Injections and medications. Many states allow trained medical assistants to administer routine injections under supervision. Some states restrict specific categories, attach training or registration requirements, or define how available the supervising provider must be. IV-related tasks are more restricted than intramuscular injections in many places.

Imaging. Taking x-rays is commonly regulated separately from medical assisting. In many states it requires a distinct credential or limited-scope radiography permit, and in some it is off-limits to medical assistants entirely.

Other delegated procedures. Tasks such as removing sutures, performing ear lavage, or assisting with minor procedures sit in the same category: frequently delegated where training and supervision requirements are met, restricted elsewhere.
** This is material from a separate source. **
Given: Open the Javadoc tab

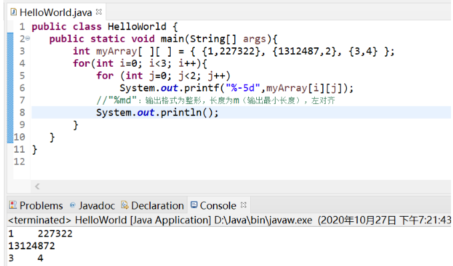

For any task in this group, the checklist is always the same four questions: does state law permit it, does your employer authorize it, have you been trained and documented as competent, and is the required supervision actually in place? If any answer is no, the task is not appropriate that day, in that clinic, for you. Our scope of practice guide walks through how to verify each layer, and our state guides section is being built to cover state specifics.

What to do if you are asked to perform a task you are unsure about

This happens in real clinics, usually on a busy day, and how you handle it matters more than knowing every rule by heart.

  1. Pause before performing the task. An awkward conversation is recoverable. Some clinical mistakes are not.
  2. Say what you need, specifically. "I have not been trained on that" or "I am not sure that is within my scope here" is professional, not obstructive.
  3. Check the written policy for the task, or ask the person responsible for compliance in your practice.
  4. Ask the supervising provider directly if the request came through someone else. Delegation is theirs to make.
  5. Document what happened if you declined a task: what was asked, what you said, and who you raised it with.
  6. Escalate if pressure continues. Repeated requests to work outside scope are a practice-level problem, and your state board's guidance exists for exactly these situations.

A practice that reacts badly to careful questions about scope is telling you something important about how it manages risk.

Why knowing the limits helps your career

Knowing what you cannot do is not a limitation on your career, it is part of what makes medical assistants employable and trusted. Providers delegate more, not less, to people who demonstrably respect the boundaries. If you are building toward that, the certification guide covers the credentials that formalize your training, and phlebotomy is one clinical skill medical assistants often use where their training and state rules allow.